TASK LIST ::
a) Answer these questions from the Medicare text:
(i) How many lifetime reserve days does a person get?
(ii) What was the yearly deductible for inpatient hospital stays in 2017?
(iii) What is the daily cost of a skilled nursing facility stay from day 21 through day 100?
b) According to the Medicare text, what does Part A cover besides the actual bed and medical care? List every item.

Regarding hospice care, Medicare will cover quite a bit of these services, but it won’t cover everything. Check out this guide for more detailed information about how Medicare works with hospice.The cost to stay in a skilled nursing facility varies per day. Day 1 through 20 is included in your policy. Day 21 through 100 will cost $164.50 per day and any day beyond 101 must be paid entirely by the participant.
For inpatient hospital stays, Medicare requires patients to be admitted for two consecutive midnights for medically necessary reasons before it will pay a claim. You will also need to meet a deductible for the year ($1,316 in 2017) before your benefits start.
Under original Medicare, Part A covers the first 60 days of your hospital stay with no additional copayment (once you meet the deductible). From days 61 to 90, you’ll be responsible for a copay per day. In 2017, the per-day copay is $329. After day 90, you’ll have to use your “lifetime reserve days” to cover any additional time, but you only get 60 of these days period. During the lifetime reserve days, you’ll pay a copay per day ($658 in 2017). Once you’ve used up your reserve days, Medicare will not cover any additional hospital stays. With the exception of lifetime reserve days, your benefits will start over once the plan year ends and a new one starts.
Unless medically necessary, Medicare Part A will not cover the costs of a private duty nurse, a private room, or any extra perks during a hospital stay, such as television, phone or personal care items. In addition to the actual bed and medical care, Part A will also cover the cost of meals, general nursing care, medicines prescribed while in the hospital, inpatient rehab facilities and mental health care.

EXTRACTED DATA ::
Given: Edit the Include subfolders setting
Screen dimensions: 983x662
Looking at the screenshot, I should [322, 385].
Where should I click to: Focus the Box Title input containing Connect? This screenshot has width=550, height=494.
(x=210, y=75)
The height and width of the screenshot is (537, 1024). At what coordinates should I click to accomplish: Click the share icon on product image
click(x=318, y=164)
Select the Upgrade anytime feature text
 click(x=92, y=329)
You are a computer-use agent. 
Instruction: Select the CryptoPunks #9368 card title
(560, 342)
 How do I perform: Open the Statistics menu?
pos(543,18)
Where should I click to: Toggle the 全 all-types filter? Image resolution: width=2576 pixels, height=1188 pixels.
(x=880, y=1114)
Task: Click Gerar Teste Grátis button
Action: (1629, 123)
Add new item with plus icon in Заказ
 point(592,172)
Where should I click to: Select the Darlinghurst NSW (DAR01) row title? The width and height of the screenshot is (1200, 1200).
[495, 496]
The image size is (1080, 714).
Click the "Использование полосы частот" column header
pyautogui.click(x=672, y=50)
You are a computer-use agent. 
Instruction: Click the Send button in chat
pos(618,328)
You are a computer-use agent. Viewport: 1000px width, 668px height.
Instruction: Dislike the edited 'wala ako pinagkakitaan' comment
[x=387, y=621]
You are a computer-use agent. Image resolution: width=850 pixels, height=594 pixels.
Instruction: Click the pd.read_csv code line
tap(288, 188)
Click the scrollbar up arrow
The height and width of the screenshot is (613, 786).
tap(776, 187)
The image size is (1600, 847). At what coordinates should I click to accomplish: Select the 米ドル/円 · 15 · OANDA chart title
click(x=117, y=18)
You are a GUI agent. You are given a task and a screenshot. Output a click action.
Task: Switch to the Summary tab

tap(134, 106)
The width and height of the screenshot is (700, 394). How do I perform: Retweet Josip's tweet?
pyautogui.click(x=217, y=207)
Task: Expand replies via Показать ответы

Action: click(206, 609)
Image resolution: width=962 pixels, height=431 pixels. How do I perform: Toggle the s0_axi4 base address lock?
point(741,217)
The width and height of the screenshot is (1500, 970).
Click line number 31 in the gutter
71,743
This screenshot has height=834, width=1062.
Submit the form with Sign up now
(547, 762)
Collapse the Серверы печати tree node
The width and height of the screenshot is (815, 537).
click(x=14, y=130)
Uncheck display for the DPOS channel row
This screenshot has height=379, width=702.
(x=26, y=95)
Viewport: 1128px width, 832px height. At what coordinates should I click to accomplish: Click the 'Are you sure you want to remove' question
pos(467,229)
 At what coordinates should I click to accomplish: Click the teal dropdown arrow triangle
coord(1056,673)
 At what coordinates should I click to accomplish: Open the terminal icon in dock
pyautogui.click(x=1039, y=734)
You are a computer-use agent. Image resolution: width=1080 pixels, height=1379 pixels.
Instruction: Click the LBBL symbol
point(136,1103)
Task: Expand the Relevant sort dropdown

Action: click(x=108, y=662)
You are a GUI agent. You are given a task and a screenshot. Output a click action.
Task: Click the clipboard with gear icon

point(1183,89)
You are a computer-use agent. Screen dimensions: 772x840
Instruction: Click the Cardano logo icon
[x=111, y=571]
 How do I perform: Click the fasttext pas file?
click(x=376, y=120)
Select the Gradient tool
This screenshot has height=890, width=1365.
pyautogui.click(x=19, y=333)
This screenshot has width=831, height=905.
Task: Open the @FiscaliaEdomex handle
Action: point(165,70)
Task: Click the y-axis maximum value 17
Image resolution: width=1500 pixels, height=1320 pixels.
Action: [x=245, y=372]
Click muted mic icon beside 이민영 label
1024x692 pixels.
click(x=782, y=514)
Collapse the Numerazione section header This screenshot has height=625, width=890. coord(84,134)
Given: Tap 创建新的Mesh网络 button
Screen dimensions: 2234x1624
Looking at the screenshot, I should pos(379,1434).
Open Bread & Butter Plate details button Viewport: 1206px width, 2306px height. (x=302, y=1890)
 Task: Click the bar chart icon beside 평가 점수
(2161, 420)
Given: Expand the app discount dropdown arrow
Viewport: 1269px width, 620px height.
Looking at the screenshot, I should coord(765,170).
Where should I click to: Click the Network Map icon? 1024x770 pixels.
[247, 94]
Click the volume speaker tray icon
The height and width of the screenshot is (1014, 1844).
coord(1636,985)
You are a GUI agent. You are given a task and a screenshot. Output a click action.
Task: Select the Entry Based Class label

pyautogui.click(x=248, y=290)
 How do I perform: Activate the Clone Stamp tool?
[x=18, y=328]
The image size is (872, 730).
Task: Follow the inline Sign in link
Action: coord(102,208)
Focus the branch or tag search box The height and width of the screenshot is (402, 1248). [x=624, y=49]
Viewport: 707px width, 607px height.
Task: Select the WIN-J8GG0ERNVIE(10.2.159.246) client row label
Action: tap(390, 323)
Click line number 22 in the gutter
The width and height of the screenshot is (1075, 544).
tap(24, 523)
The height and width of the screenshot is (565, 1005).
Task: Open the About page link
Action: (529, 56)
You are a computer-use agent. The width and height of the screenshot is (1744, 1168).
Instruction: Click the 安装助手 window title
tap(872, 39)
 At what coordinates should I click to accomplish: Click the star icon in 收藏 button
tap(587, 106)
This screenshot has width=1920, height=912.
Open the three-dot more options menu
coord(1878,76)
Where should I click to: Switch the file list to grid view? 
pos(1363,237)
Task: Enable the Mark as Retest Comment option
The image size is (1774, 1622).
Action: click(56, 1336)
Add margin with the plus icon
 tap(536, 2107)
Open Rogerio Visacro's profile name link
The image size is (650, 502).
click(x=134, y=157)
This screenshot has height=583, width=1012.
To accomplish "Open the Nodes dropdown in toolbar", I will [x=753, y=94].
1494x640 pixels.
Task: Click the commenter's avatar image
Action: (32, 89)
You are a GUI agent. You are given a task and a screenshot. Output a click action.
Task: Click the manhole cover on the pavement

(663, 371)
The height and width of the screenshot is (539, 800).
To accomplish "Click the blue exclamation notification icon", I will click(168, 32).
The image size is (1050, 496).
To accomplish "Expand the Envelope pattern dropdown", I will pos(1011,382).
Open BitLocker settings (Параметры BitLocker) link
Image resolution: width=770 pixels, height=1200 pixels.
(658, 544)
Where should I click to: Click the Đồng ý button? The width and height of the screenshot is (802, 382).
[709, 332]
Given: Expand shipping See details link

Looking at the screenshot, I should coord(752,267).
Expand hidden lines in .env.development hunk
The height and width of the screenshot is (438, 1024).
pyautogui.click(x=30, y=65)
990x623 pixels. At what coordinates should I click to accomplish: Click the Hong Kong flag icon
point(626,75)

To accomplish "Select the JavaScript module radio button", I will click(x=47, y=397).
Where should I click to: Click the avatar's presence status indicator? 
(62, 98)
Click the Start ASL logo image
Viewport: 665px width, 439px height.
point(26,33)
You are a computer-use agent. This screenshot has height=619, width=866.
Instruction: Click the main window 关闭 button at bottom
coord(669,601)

ANSWERS TO EACH TASK ::
a)
(i) 60
(ii) $1,316
(iii) $164.50 per day

b)
- meals
- general nursing care
- medicines prescribed while in the hospital
- inpatient rehab facilities
- mental health care